Bref, l’Afrique n’existe pas, comme l’ont parfois affirmé les épigones de la génération littéraire 1990, qui se disaient d’abord écrivains, avant de proclamer leur appartenance géographique. Des écrivains, avec chacun sa sensibilité personnelle. Pour l’auteur d’Une magie ordinaire, sa singularité consistait à considérer l’écriture comme un jeu de marionnettes et l’écrivain comme un « montreur de pantins ». « Écrire, c’est tirer la langue », aime-t-il à répéter, livrant les clefs d’un art poétique qui relève à la fois du jeu et de la distanciation.

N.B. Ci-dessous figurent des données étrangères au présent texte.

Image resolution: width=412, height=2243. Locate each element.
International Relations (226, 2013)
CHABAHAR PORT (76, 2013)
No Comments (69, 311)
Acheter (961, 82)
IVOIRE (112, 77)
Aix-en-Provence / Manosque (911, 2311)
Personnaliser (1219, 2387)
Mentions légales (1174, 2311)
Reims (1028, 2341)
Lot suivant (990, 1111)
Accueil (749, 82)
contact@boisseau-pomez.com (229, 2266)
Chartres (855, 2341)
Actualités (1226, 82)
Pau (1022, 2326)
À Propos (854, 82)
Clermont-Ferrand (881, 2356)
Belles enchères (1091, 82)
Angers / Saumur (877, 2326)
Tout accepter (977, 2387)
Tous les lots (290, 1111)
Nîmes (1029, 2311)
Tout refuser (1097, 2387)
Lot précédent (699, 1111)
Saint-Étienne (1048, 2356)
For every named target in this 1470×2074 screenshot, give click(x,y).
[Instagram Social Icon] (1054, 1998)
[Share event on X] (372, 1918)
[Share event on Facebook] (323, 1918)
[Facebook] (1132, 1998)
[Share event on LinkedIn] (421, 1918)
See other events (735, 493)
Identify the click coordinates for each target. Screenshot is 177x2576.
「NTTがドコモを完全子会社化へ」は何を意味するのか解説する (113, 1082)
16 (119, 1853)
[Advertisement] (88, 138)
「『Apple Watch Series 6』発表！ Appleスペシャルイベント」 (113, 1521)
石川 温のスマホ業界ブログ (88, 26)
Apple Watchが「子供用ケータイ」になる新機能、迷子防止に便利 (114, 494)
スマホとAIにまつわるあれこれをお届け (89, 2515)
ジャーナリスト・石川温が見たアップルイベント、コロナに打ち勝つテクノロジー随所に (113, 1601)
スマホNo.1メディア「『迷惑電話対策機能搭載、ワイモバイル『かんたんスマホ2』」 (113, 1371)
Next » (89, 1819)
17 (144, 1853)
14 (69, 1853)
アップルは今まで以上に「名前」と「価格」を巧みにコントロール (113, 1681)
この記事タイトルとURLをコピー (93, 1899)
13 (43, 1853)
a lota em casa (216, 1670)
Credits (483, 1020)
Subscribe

Une magie ordinaire est le sixième roman sous la plume du romancier togolais. Avec ce nouveau roman, réaliste et autofictionnel, son auteur semble avoir voulu faire un pas de côté par rapport à ses précédents ouvrages. Comment ? Pourquoi ? C’est ce que nous verrons la semaine prochaine dans la deuxième partie de cette chronique consacrée à Kossi Efoui, dramaturge, romancier, mais aussi marionnetiste !


Une magie ordinaire, par Kossi Efoui. Éditions du Seuil, 157 pages, 17,50 euros.